▶ EXERCISE INSTRUCTIONS
In the entries below, the lines from the one with "[Facebook] (36, 631)" through the one with "Write For Us (995, 640)" are to be copied exactly; both ends count.
*** Opening of MATERIAL SUPPLIED ***
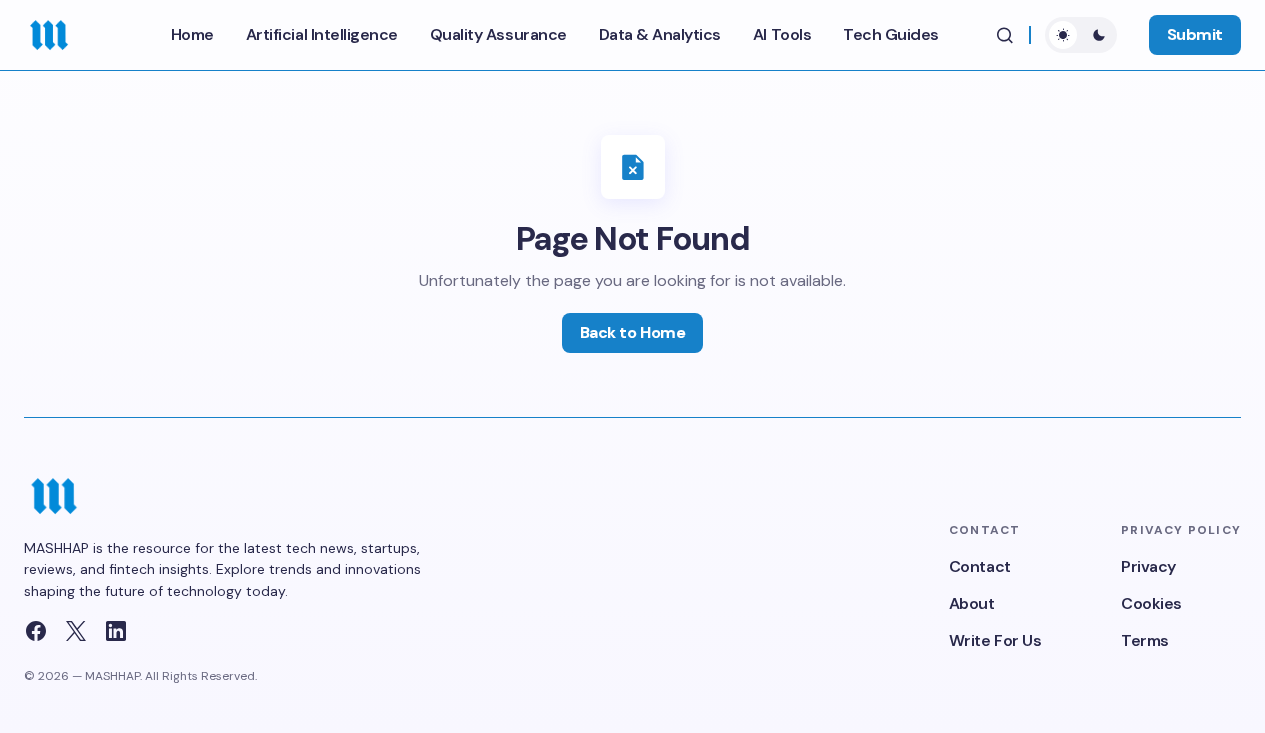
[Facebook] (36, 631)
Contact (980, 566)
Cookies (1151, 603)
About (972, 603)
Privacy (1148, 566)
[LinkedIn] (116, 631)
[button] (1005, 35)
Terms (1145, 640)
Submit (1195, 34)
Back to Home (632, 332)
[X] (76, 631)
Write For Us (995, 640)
*** Close of MATERIAL SUPPLIED ***
*** Opening of MATERIAL SUPPLIED ***
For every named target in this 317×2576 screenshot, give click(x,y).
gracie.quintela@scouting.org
*** Close of MATERIAL SUPPLIED ***
▶ EXPECTED OUTPUT
[Facebook] (36, 631)
Contact (980, 566)
Cookies (1151, 603)
About (972, 603)
Privacy (1148, 566)
[LinkedIn] (116, 631)
[button] (1005, 35)
Terms (1145, 640)
Submit (1195, 34)
Back to Home (632, 332)
[X] (76, 631)
Write For Us (995, 640)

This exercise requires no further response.